WORK INSTRUCTIONS –
A - In the introduction on trial design for wound healing interventions, list the features that make up the conventional standard of evidence set by regulatory bodies and payors.
B - Write the next part of the introduction on trial design for wound healing interventions, picking up after its final sentence.

DOCUMENT EXTRACT –
━━━━━━

A Novel Randomized Trial Protocol for Evaluating Wound Healing Interventions

INTRODUCTION

The management of venous leg ulcers (VLU) in the United States alone costs >$14 billion annually, ¹ and represents a significant burden worldwide, both financially and socially. ²

A systematic review ³ considered the effectiveness of a long list of interventions currently indicated for healing VLU, including: compression bandages and stockings, topical negative pressure, oral pentoxifylline, laser treatment, skin grafting, superficial vein surgery (perforator ligation, saphenous vein stripping), therapeutic ultrasound, leg ulcer clinics, leg elevation, and activity advice. Of these, only compression and pentoxifylline had statistically significant evidence to support their use.

The design of studies to evaluate wound healing interventions tends to follow the standard of evidence conventionally set by regulatory bodies and payors: a randomized controlled trial (RCT) consisting of intercohort comparison, with complete healing as the primary outcome. ⁴ However, this trial design may not be the most appropriate for wound healing studies in the real world ⁵ and may in part explain the scarcity of quality evidence. The great heterogeneity of ulcers (and their healing trajectories) makes it difficult to match control and intervention groups and necessitates many months of follow-up. ⁶ Even if the intervention being evaluated has a very substantial effect, a very lengthy trial with a prohibitively large number (beyond the resources of the investigator to achieve) of stratified subjects would be required to observe that effect with any validity or statistical significance. Furthermore, it has been reported that the rate and frequency of ulcer healing is grossly overestimated in the literature ⁷ causing many studies to be further under-powered and under-resourced at the outset.

━━━━━━

INFORMATION GIVEN –
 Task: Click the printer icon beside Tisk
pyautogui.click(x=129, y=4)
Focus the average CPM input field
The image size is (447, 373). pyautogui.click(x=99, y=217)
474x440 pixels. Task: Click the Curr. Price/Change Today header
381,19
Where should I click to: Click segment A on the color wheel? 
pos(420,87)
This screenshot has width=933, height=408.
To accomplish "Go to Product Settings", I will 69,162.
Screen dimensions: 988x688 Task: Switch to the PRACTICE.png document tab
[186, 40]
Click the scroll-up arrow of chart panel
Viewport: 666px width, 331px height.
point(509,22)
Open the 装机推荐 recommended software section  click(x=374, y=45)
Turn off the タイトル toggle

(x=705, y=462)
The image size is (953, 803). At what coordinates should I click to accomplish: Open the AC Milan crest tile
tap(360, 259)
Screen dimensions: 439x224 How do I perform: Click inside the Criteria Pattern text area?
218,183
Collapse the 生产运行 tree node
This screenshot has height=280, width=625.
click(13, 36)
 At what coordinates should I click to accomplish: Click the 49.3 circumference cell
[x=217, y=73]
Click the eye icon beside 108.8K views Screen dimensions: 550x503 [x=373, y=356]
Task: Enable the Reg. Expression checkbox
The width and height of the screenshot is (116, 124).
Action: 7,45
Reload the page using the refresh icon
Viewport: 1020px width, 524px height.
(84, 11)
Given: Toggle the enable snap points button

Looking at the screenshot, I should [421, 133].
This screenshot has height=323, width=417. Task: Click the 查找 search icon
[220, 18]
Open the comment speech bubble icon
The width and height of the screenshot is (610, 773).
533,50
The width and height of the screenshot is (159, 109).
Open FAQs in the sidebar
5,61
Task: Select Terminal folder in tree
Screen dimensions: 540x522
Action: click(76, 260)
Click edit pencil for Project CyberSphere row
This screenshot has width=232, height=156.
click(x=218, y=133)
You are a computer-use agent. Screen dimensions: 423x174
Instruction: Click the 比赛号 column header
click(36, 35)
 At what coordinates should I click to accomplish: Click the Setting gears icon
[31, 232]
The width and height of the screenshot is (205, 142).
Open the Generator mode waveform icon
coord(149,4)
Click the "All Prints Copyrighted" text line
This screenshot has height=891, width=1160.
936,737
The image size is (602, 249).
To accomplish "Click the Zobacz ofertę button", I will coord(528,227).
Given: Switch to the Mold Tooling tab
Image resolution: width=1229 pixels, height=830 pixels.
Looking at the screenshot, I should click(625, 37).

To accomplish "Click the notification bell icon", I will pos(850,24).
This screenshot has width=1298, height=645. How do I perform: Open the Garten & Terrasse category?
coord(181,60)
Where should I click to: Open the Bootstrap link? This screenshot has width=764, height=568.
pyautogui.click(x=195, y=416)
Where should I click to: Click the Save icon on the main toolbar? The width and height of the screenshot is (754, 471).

━━━━━━

ANSWERS BY TASK –
A -
- A randomized controlled trial
- Intercohort comparison
- Complete healing as the primary outcome

B -
There has been a call for alternate endpoints such as rate of wound closure over a specified period to be used for evaluations. ^8,9 This approach is advantageous not only because of the logistic advantage of a smaller window of observation (reducing cost and subject attrition while improving immediacy of results), but because it allows for more statistically powerful study designs, such as the self-controlled or within-patient controlled model that is deployed with success in other fields. ¹⁰ Here, each subject's own rate of healing during a run-in phase is compared with that of the subject's own rate of healing during the treatment phase. This eliminates much of the heterogeneity and many of the confounders, thereby greatly improving the statistical sensitivity and power of the study. Within-subject control is not possible for a design using complete healing as a metric, as the healed wound is thereafter unavailable for comparison with the other intervention.

The Food and Drug Administration (FDA) has recently begun to review its position on acceptable study endpoints for wound studies. ^11,12 Whereas complete wound closure has hitherto been the only recognized endpoint, recent consultation with expert groups has led to the consideration of percentage area reduction (PAR) of the wound over a 4-week period as an endpoint. ^13,14 It has been demonstrated that PAR follows a near-linear trajectory over this period, ¹⁵ and this makes it possible to observe any change in the rate of area reduction attributable to the introduction of a new intervention.

A recent review ¹⁶ identified new technological developments for wound healing deemed worthy of further investigation, including activation of the leg muscle pumps by neuromuscular electrostimulation (NMES). Subsequently, a within-patient controlled study was conducted to evaluate the effects of a new intervention on the healing rate of venous leg ulcers. ¹⁷ The study compared the wound margin advance (WMA) and PAR for VLU receiving 12 h per day intermittent NMES of the common peroneal nerve as an adjuvant to compression, compared with compression alone. The research protocol was approved by London—Riverside Research Ethics Committee (initial favorable opinion January 30, 2018), and all participants gave written informed consent. The primary endpoint in the study protocol was WMA, whereas PAR was calculated post hoc. Both metrics showed a substantial and significant effect for the intervention.

This article discusses the usefulness of the within-patient controlled study model (with particular reference to the metric of PAR over 4 weeks now being considered as a trial endpoint by FDA) and compares it with the relative insensitivity of intergroup control in the more conventional RCT model.

METHODS

Sixty subjects, from 23 wound care clinics, with VLUs were randomized to two groups: one to receive standard of care (SOC) consisting of multilayer compression bandaging, and the other to receive NMES for 12 h per day in addition to SOC. Randomization allocation ratio was 1:1 using the Castor EDC platform with variable block sizes of 3 and 6.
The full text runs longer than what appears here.